Joaquin El Chapo Guzman in handcuffs being escorted by the police In this Jan. 8, 2016 file photo, Mexican drug lord Joaquin “El Chapo” Guzman is escorted by army soldiers to a waiting helicopter, at a federal hangar in Mexico City, after he was recaptured from breaking out of a maximum security prison in Mexico. (AP Photo/Rebecca Blackwell, File)

Mexico’s Foreign Ministry has decided that the extradition of drug kingpin, Joaquin “El Chapo” Guzman to the United States can move forward.

CCTV’s Franc Contreras reports from Mexico City, it’s one of the most closely watched drug trafficking stories in the world.

Mexico approves “El Chapo’s” extradition to US

Mexico approves “El Chapo’s” extradition to US

Mexico's Foreign Ministry has decided that the extradition of drug kingpin, Joaquin "El Chapo" Guzman to the United States can move forward. CCTV's Franc Contreras reports from Mexico City, it's one of the most closely watched drug trafficking stories in the world.

Joaquin El Chapo Guzman is the convicted leader of the Sinaloa cartel, one of the world’s most powerful and violent drug trafficking organizations.

Guzman, a billionaire, captured global attention by escaping twice from maximum-security prisons in Mexico – first in 2001, and then in the summer of 2015 through a $1 million tunnel.

Besides his convictions for drug trafficking in Mexico, he’s also wanted in seven U.S. federal courts on charges ranging from cocaine and marijuana trafficking, to money laundering and murder.

The decision by Mexico’s Foreign Ministry to allow Guzman’s extradition to move forward comes with this condition:

“The U.S. government provided sufficient assurances that the death penalty shall not apply to Mr.
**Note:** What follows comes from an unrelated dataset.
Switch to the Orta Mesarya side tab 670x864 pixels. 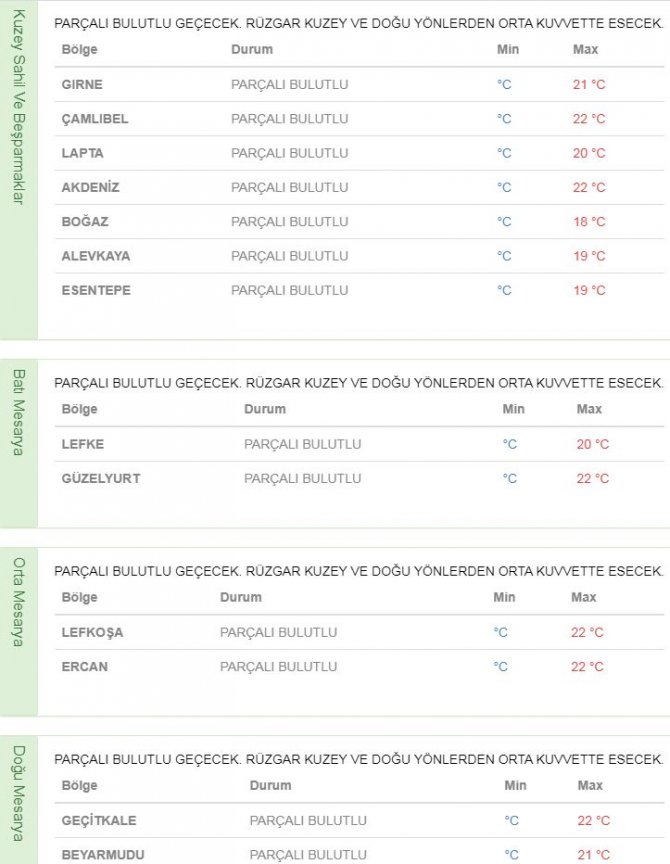tap(17, 597)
Guzman Loera if he is extradited and tried in that country.”

Mexico says the U.S. government has promised that Joaquin “El Chapo” Guzman will not face the death penalty if he ends up serving jail time in that country.
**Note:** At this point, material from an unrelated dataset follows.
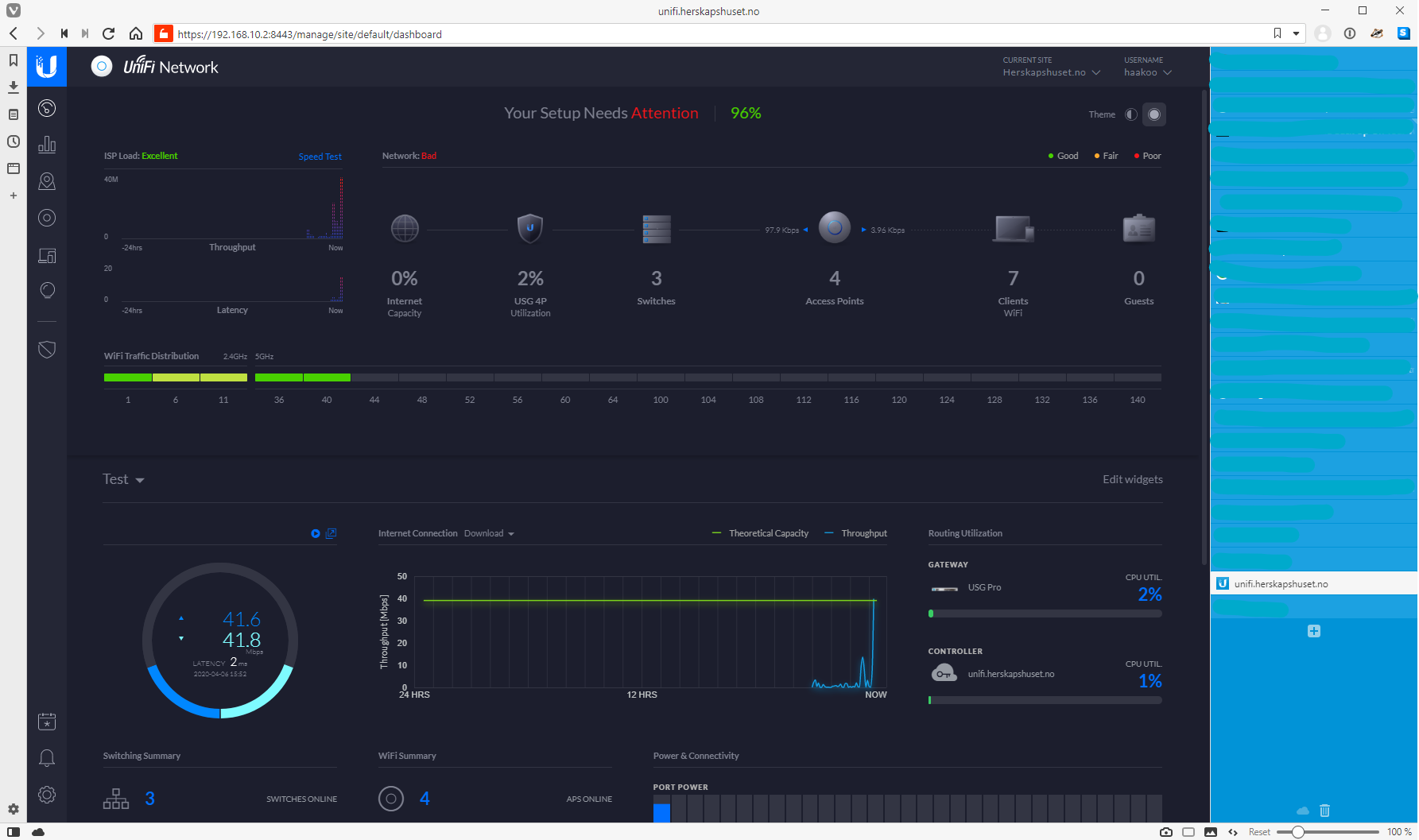Expand the Test dashboard dropdown
The width and height of the screenshot is (1419, 840).
123,480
Chapo Guzman’s two brazen escapes from the Puente Grande and Altiplano maximum security prisons have further damaged Mexico’s image as a country whose justice system is far too corrupt to contain a prisoner of this level.
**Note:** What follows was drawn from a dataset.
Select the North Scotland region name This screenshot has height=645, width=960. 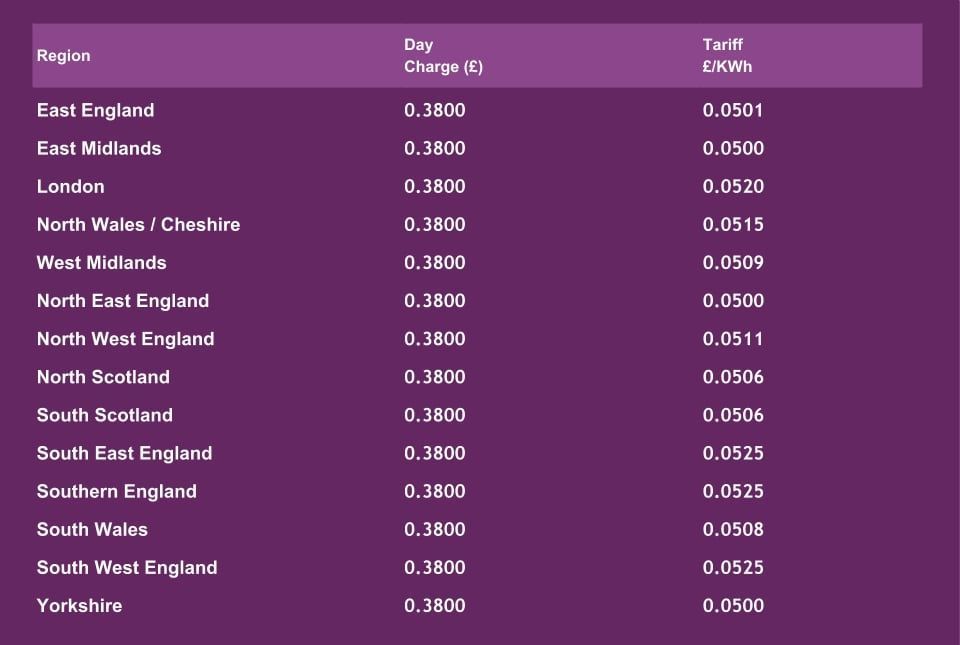tap(104, 377)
Analicia Ruiz, Anahuac University expert on U.S.- Mexico relations, says by opening the way for this extradition, Mexico wants to show Washington that it is a good ally.

Guzman’s legal team says they’ll appeal the extradition all the way to Mexico’s Supreme Court if necessary.

The jailed drug kingpin’s lawyers are also waging a public-relations offensive, organizing protests and speaking to news media – all in an effort to make certain their client never ends up spending a life sentence behind bars in the U.S.